The below graph, taken from a recent publication by the National Statistics Institute (INE), shows the development of trade in Bolivia comparing two periods (January to July) in two different years, 2011 and 2012. Ergo the data is recent, and of course preliminary.
The graph shows in clear terms that Bolivia exports (the orange bar) more than imports, and it does it in an increasing manner. As you can see, exports in January-July 2011 was 4.98 million dollars versus imports in the order of 3.98 million dollars. Similarly, exports in the period of January-July 2012 were 6.12 million dollars while imports reached 4.5 million dollars.
This graph gives a rosy picture of the Bolivian economy. However, the question inevitably rises, how rosy is this picture?
The table below shows Bolivia's international trade situation in a bit more detail. It shows Bolivia's trade balance by economic categories in the same periods above mentioned. The categories are: food and drinks, industrial infrastructure, fuel and lubricants, capital goods, transport equipment and parts, consumption goods and other goods.

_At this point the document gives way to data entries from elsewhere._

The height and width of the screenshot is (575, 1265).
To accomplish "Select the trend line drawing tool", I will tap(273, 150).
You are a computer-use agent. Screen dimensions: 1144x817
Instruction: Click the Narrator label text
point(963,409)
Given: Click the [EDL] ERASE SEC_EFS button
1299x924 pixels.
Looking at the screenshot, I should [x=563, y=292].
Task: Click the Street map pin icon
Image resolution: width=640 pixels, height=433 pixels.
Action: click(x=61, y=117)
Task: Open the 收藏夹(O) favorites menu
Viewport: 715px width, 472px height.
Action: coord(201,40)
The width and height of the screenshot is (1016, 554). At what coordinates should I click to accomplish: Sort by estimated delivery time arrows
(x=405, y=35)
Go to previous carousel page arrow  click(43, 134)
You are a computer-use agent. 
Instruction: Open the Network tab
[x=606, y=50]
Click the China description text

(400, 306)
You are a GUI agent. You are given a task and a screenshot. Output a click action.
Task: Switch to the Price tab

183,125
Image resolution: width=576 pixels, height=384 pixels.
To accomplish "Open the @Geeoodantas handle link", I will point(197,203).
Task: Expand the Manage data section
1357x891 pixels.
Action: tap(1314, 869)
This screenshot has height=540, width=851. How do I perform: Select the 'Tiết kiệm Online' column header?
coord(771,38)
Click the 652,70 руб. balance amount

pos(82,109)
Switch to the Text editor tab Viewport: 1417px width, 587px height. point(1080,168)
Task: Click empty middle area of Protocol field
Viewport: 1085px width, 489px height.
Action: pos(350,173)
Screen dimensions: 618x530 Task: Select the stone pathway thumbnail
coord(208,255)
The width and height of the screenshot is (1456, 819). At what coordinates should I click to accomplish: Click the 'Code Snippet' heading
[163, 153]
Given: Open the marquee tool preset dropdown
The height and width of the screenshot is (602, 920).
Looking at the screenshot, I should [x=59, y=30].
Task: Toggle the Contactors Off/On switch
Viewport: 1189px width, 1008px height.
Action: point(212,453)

If you take a closer look at the table, you will notice that, on the one side, the country imported relatively more foods and drinks in 2011 but that this deficit was overcome by 2012. In similar manner, Bolivia shows a positive balance in the area of industrial infrastructure. However, that is where it ends. A look down the table reveals that Bolivia is a net importer of capital goods, equipment, transport goods and consumption goods, which would suggest a deficit in its trade. Finally, the item that makes the most difference in Bolivia's account is fuel and lubricant. From the table you can see that Bolivia is a net exporter of these items, so much that the balance is very significant (US$1.600 in the first period and US$2.366 in the second period).
Within this category, you can find the export of natural gas to Brazil and Argentina. This is the most significant export of the Bolivian economy. In fact, it is arguable to say that Bolivia is heavily dependent on the export of this good and also from its price fluctuation. So much so, that in the last years, the rise in the price of natural gas has benefited the Bolivian economy, giving it more financial stability.
The following table answers the question of who buys these exports and from which countries Bolivia buys more goods.
For example, as expected, the first country in the list is Brazil, with which Bolivia has a very significant trade surplus. In fact, it is possible to observe that Bolivia has trade surpluses with the US, Argentina, Peru (with the exception of the 2012 period), and Japan. Nonetheless, none of these surpluses are as significant as the one with Brazil. The closest is the surplus with Argentina, a country which also buys natural gas from Bolivia.
In addition, worth noting are the trade deficits with China and Venezuela. On the first case, it is expected because of the economic strength China has been building, however, it is a bit curious in the case of Venezuela because the trade agreements and contracts between Morales and Chavez have been sold based on a mutual benefit. In this case, it seems that for now, Venezuela is benefiting more than Bolivia.
Finally, a brief analysis on which trade group benefits Bolivia the most is based on the table below. As expected, MERCOSUR and ALADI are the most beneficial for Bolivia. I am inclined to think that is because Brazil and Argentina are members of both groups. Again, as expected, APTA shows a surplus against Bolivia. Here I argue because China is a member. Finally from ALBA is not mention.
What does this all mean? I have been arguing, much like many others, that Bolivia, while it is going through a very positive phase of its economic development, it has to be careful because its well-being seems to be too dependent on the export of natural gas and its respective price fluctuations. This is nothing new, however it is an additional call for the diversification of the Bolivian economy.